De destaques que chegaram ali, o goleiro paraguaio Justo Villar, que só sofreria 11 gols em 19 rodadas; o volante Ariel Zapata; o zagueiro Julián Maidana, que marcou o gol da vitória no clásico rosarino dentro do Gigante de Arroyito (jogaria no Grêmio em 2006). Nada comparados ao frisson por dois meias: Rubén Capria, El Mago dos bons momentos do Racing nos anos 90 e, principalmente, o astro Ariel Ortega. Outra estrela, o brasileiro Jardel, também chegou na época, mas não rendeu.
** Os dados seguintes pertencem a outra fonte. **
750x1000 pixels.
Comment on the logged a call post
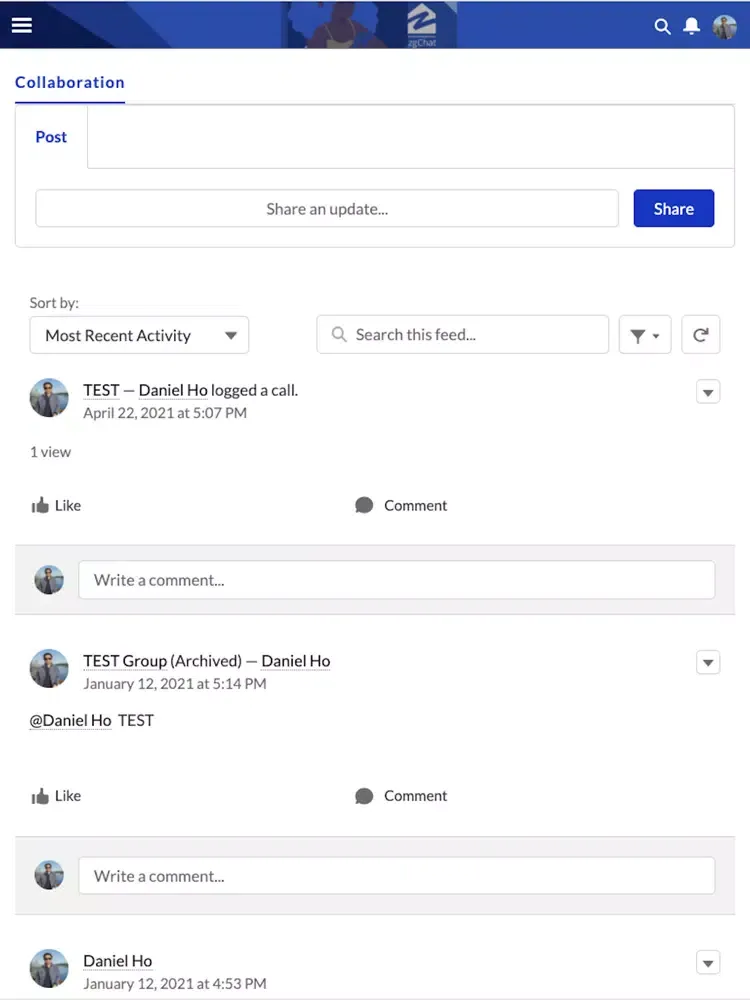point(401,505)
Somaram-se a boas peças da base, especialmente no meia Fernando Belluschi e nos zagueiros Germán Ré e Sebá Domínguez, logo vendido ao Corinthians da MSI. Ignacio Scocco, atual estrela do grande Newell’s de 2013, também estava lá, mas ainda como um iniciante reserva. Mesmo assim, marcou 2 gols – só dois a menos que o artilheiro dos campeões, Belluschi.
Quem concorreu até o fim foi o Vélez, sem títulos desde a mágica década anterior. Na última rodada, precisava torcer pela derrota rosarina e vencer em casa o nanico Arsenal, mas ficou no 1-1 e dois pontos atrás ao fim da última rodada. O goleiro velezano Gastón Sessa foi apontado como culpado, mas ainda conseguiria se recuperar no clube, sendo campeão já no torneio seguinte. Mas ganhou naturalmente o ódio da torcida do Rosario Central, onde havia jogado com certo sucesso no fim dos anos 90, a ponto de ser cogitado na época à seleção e acabar transferido ao River.
Ironicamente, o Newell’s pôde assim ser campeão com derrota: na última rodada, perdeu de 0-2 para o Independiente em Avellaneda, desfazendo a suspeita de que ambos, clubes de torcidas amigas (Gallego era ídolo no oponente também; o último título nacional no Rojo fora sob ele, em 2002), combinariam um empate, suficiente para o título leproso: “El que no salta es de Racing y Central”, cantaram. Um título especial: os rubronegros enfim ultrapassaram os canallas em títulos argentinos, 5 contra 4. Um distância aumentada hoje.